Excerpts from a dataset

+ + + + +

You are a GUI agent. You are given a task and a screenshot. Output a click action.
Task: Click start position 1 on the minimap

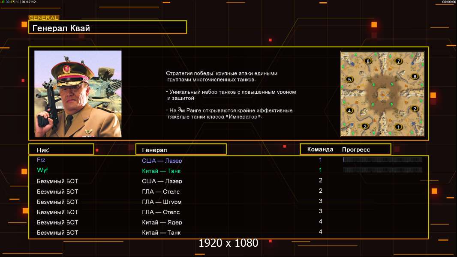(x=398, y=127)
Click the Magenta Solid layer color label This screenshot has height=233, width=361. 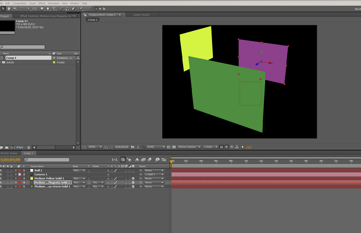coord(20,183)
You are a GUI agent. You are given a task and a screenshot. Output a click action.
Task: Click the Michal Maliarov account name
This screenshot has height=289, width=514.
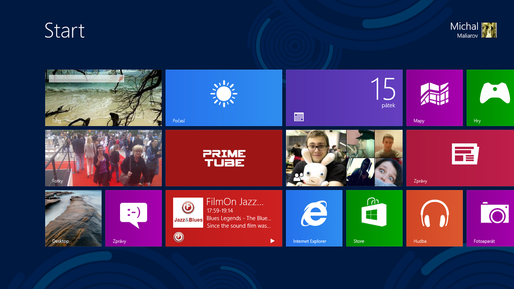point(464,30)
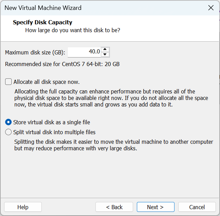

+ + + + +

WORK ITEM
What is needed is an exact repetition of every line from the line with "Task: Click the Michal Maliarov account name" to the end of the data above, both ends included, with no pictures.

COMPLETED TASK
Task: Click the Michal Maliarov account name
This screenshot has height=289, width=514.
point(464,30)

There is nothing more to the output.